The pressure sensor may have at least two signals each capable of providing a signal to a control means to engage a pressure mechanism to move the capacity control means on the compressor. The pressure mechanism is preferably selected from the group consisting of hydraulic and pneumatic pressure mechanisms and the capacity control means preferably consists of a moveable slide valve run by a hydraulic actuator or controlled by a solenoid valve. The capacity control means may be selected from the group consisting of a poppet valve, a slide valve, and a herring bone unloader. The prime mover is a power source that may be selected from the group consisting of natural gas engines, steam engines, diesel engines, electric motors, gas and steam turbines, windmills, or other power sources.
In a preferred embodiment, the control apparatus includes as the series of relays, two sets of contact points normally in the open position and capable of closing magnetically when a signal is received from a sensor, a solenoid valve to move the capacity control means, a timer for shutting off the supply of electrical power to the control apparatus, and a power supply. More particularly, the preferred embodiment includes a two pole double throw switch connected to each of the sensors, and two sets of contact points normally in the open position which are capable of closing magnetically when a signal is received from a sensor connected via the two pole double throw switch; The apparatus may further include a timer for shutting off the supply of electrical power to the control apparatus. The power supply for the control system may be selected from the group including a standard automotive battery, a deep cycle battery, solar power, or the commercial electrical grid.
In another embodiment, the invention includes a control apparatus for measuring amperage draw of a prime mover of a rotary screw compressor with capacity control means including a first amperage sensor to monitor amperage draw on the prime mover, and a series of relays which, when tripped by the sensor will engage a pressure mechanism to engage the capacity control means on the compressor.
FIG. 1 is a schematic process flow diagram of a gas compression process and compressor system.
FIG. 2 is a cross-sectional illustration of a variable orifice assembly for use with the gas compressor and process shown in FIG. 1.
FIG. 3 is an enlarged portion of FIG. 1 with a schematic illustration of a throttling control scheme.
FIG. 4 is a schematic electrical diagram of a switch gauge for use with the control system shown in FIG. 3.
FIG. 1 shows a schematic diagram of a gas compression process and compressor system including a rotary screw gas compressor 2. The compressor 2 is preferably a Model TDSH (163 through 355) rotary screw compressor available from Frick Company in Waynesboro, Pa. However, a variety of other oil flooded and oil free screw compressors, and other types of compressors, may also be used.

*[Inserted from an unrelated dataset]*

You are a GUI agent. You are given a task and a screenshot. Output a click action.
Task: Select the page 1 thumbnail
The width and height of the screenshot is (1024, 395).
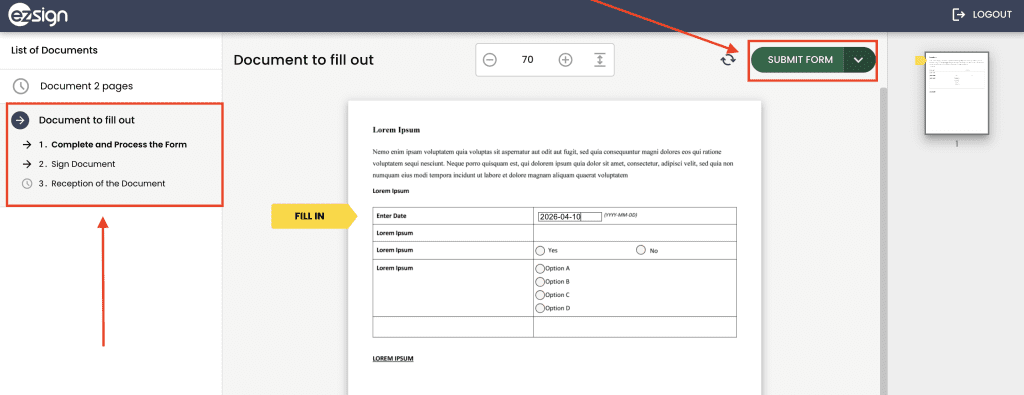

In FIG. 1, a raw gas feed stream 4 from a natural gas well (not shown), or other gaseous fluid source, is supplied to a scrubber 6 for separating fluids and any entrained solids from the raw gas stream 4. The scrubber 6 may be any suitable two- or three-phase separator which discharges a liquid stream 8 to a disposal reservoir (not shown) and an essentially dry low pressure gas stream 10 to the compressor 2. The gas may also be dried using other well-known conventional processes. The dry low pressure gas stream 10 is then supplied to an inlet stream 12 and may also be supplied to a fuel stream 13 for fueling a prime mover 14. Although the prime mover 14 shown in FIG. 1 is a natural gas engine, a variety of other power plants, such as diesel engines or electric motors, may also be used to drive the compressor 2 through a coupling 16.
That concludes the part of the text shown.